Saved data entries
----

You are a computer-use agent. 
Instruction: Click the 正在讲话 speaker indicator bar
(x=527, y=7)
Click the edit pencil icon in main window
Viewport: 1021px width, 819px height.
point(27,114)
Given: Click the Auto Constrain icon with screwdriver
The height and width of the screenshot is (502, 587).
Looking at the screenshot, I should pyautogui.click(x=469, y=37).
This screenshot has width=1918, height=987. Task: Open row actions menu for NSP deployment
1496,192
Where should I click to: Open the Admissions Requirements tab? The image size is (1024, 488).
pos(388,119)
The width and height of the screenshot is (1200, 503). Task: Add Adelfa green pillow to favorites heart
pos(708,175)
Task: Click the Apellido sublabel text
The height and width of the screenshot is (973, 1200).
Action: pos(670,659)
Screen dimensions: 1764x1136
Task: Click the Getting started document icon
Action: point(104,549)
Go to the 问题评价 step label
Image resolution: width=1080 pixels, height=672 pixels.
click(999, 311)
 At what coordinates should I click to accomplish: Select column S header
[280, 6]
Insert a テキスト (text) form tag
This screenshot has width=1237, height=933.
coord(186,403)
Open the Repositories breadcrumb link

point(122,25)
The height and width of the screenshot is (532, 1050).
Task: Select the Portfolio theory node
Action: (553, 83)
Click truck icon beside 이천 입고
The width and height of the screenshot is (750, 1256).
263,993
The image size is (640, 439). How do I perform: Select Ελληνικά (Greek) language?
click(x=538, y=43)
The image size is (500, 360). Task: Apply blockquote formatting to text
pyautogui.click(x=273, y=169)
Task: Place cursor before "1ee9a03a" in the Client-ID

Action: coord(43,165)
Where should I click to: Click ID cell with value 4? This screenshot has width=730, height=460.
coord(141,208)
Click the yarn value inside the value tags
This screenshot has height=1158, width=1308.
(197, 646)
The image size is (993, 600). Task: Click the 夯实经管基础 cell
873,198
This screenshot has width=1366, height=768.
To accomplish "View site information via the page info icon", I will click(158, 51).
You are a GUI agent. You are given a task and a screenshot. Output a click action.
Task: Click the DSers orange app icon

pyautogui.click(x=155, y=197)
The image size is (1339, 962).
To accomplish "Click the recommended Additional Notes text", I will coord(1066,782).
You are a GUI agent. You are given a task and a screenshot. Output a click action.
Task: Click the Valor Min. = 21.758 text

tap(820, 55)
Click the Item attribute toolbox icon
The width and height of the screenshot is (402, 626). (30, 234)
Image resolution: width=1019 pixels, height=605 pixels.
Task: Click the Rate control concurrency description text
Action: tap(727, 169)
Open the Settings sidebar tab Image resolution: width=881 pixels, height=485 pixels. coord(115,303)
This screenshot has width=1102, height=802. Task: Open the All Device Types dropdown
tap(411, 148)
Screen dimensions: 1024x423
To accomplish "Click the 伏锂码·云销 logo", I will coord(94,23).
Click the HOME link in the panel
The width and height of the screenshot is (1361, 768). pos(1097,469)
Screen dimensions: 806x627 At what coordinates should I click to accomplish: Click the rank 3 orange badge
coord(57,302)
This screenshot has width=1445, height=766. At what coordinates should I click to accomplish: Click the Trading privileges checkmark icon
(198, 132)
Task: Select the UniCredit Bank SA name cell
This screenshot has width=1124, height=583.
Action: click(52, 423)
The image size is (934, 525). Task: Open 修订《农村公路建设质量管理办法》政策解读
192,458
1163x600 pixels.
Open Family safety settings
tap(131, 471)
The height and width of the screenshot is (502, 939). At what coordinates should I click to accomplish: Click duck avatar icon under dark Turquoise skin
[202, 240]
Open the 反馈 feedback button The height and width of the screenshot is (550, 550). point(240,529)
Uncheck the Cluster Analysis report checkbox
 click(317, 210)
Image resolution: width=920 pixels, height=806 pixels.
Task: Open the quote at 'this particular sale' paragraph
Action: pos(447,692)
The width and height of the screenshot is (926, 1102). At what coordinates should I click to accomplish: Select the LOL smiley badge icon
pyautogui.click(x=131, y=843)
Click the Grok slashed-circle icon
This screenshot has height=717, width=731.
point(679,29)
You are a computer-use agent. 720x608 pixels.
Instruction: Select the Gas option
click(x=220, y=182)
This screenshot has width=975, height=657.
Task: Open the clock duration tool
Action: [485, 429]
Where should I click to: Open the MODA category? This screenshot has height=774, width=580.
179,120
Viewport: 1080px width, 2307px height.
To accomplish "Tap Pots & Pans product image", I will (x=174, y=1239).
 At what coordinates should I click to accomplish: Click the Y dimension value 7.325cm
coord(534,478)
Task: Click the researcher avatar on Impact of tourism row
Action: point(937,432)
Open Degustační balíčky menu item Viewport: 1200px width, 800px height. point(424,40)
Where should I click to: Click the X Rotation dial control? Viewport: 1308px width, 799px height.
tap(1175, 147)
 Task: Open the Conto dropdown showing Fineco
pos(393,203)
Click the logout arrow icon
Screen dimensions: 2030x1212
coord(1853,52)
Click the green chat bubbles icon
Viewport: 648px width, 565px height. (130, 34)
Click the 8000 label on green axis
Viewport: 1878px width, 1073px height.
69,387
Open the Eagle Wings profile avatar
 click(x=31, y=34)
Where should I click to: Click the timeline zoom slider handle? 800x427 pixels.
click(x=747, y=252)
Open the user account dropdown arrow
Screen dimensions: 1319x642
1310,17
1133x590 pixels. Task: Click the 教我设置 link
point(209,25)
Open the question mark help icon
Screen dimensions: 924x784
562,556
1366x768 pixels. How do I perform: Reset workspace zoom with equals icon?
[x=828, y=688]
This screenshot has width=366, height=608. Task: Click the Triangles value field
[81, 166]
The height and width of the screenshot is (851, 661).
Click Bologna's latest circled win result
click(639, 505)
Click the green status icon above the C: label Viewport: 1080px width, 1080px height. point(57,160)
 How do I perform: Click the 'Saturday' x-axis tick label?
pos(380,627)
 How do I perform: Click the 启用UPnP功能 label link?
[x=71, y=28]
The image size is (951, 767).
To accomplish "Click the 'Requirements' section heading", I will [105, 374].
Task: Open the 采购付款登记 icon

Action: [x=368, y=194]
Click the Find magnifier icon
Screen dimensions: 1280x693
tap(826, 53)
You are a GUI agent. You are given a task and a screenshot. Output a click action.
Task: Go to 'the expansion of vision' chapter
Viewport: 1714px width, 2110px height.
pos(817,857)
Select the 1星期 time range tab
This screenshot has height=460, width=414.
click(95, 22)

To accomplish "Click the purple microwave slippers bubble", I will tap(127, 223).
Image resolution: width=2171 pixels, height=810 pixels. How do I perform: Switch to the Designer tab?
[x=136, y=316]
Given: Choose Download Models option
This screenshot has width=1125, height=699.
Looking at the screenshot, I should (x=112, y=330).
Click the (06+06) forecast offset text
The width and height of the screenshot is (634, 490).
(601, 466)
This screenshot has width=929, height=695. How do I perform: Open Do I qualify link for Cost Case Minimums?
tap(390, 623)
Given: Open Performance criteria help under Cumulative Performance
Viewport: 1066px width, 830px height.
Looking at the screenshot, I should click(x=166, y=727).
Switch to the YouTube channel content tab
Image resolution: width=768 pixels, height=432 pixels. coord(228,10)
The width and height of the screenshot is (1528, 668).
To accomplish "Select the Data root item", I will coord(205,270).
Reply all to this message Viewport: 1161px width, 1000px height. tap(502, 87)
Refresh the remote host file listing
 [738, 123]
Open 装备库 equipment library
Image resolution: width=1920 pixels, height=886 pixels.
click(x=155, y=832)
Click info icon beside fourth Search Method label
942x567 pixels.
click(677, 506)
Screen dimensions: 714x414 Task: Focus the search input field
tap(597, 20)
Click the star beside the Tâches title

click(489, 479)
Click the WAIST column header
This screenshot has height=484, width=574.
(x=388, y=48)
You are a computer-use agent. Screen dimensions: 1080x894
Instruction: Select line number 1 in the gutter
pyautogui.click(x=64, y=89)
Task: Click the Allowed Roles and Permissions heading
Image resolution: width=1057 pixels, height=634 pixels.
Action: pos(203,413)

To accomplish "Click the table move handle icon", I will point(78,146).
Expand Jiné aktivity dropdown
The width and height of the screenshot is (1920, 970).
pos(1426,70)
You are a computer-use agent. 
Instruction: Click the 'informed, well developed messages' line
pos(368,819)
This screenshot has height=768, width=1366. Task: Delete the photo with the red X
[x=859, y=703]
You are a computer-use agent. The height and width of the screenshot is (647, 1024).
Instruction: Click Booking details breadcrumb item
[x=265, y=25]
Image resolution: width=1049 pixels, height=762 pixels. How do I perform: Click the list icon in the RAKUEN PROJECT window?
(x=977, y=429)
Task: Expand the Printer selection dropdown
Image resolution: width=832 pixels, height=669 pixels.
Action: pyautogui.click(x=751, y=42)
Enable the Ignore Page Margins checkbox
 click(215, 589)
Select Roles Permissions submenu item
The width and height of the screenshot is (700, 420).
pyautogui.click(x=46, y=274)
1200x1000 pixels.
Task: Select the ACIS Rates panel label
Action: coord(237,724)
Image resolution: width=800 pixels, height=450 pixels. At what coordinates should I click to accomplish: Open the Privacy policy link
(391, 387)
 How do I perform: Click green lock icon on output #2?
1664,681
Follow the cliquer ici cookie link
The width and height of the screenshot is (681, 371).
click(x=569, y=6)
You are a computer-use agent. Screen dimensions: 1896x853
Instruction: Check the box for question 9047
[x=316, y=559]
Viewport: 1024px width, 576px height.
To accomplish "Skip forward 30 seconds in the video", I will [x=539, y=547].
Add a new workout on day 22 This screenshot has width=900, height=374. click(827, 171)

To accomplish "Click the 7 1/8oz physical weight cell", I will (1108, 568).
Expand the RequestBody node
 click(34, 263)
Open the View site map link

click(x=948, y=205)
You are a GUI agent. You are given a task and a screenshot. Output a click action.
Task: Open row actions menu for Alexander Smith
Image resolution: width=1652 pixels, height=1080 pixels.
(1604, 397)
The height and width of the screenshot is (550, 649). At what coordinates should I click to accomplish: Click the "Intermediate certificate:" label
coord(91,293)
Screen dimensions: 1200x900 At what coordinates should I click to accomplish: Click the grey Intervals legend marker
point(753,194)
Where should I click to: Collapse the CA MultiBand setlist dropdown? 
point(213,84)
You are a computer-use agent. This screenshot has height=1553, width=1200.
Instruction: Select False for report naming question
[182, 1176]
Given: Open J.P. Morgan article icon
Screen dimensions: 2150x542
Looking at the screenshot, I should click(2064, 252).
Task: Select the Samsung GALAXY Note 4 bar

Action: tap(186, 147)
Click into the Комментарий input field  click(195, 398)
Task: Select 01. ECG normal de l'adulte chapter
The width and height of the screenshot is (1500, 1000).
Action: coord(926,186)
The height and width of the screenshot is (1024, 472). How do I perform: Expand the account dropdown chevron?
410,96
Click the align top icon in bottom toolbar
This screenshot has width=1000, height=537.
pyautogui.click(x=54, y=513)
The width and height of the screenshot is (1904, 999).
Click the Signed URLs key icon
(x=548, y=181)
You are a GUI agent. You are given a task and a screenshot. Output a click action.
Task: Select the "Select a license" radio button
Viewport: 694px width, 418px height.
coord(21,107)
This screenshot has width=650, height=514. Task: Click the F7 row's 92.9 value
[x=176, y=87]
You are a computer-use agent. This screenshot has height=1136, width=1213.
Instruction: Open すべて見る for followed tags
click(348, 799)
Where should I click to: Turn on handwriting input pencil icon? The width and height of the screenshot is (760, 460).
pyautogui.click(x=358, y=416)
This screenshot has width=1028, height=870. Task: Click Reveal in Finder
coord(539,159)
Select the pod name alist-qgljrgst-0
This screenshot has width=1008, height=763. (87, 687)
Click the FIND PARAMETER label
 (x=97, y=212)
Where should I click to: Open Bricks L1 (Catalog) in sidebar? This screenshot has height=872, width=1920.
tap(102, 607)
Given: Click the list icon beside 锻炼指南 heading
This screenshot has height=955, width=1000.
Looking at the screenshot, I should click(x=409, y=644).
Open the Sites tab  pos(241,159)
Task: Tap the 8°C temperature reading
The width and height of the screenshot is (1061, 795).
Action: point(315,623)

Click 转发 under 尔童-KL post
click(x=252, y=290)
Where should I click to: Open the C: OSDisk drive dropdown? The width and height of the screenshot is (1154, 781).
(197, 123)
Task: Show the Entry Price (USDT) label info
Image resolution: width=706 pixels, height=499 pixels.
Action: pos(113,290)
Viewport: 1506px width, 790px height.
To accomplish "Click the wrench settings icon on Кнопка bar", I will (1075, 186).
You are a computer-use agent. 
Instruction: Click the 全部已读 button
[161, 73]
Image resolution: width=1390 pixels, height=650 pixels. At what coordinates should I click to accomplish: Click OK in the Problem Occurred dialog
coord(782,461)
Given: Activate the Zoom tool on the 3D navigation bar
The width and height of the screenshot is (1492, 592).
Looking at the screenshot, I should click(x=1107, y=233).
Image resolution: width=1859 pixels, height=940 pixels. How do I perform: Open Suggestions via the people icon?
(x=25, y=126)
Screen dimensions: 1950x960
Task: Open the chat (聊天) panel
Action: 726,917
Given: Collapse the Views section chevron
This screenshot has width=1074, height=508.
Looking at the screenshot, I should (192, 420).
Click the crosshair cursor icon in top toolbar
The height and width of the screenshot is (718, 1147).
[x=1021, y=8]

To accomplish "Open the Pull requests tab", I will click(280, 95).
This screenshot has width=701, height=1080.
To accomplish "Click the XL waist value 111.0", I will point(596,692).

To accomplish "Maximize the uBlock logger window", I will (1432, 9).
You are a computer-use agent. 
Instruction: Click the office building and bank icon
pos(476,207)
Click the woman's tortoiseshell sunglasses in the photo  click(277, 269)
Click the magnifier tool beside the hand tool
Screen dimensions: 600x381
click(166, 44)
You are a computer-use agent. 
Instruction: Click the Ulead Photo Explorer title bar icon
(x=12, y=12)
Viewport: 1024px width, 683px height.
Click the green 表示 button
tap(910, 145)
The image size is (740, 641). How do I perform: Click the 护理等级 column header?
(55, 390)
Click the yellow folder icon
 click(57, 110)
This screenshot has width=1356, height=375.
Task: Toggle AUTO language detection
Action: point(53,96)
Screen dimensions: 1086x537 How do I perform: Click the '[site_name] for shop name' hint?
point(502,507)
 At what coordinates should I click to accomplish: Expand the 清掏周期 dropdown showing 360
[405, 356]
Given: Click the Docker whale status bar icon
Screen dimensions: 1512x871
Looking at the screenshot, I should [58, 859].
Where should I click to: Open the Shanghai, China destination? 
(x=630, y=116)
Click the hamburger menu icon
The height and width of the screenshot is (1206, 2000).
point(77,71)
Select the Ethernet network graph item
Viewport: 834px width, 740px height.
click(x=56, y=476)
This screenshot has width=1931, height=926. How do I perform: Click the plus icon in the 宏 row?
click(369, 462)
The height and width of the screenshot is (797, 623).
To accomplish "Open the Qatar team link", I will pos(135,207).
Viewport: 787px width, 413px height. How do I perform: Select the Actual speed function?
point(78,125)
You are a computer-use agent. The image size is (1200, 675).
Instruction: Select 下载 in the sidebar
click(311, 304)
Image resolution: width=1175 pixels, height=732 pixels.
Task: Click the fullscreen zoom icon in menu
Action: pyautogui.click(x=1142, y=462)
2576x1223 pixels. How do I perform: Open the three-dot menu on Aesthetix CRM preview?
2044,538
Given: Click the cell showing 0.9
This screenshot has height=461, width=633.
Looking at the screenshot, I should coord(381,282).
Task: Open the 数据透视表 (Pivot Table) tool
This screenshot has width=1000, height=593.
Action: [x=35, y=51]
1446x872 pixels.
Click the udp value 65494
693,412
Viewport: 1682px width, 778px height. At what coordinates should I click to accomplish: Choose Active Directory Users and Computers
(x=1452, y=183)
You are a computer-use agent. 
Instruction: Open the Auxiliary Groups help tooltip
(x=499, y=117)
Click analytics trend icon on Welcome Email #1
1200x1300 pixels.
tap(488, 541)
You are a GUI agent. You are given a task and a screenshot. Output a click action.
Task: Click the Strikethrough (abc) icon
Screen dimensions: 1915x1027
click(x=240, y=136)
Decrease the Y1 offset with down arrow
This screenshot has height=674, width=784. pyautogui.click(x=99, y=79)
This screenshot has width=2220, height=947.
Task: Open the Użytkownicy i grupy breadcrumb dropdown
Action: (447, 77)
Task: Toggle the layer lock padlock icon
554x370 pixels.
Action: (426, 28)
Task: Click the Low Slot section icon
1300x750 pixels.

----

What needs to be done —
Scan the records for the word "chapter", and copy each line where it is found.

Written response —
Task: Go to 'the expansion of vision' chapter
Task: Select 01. ECG normal de l'adulte chapter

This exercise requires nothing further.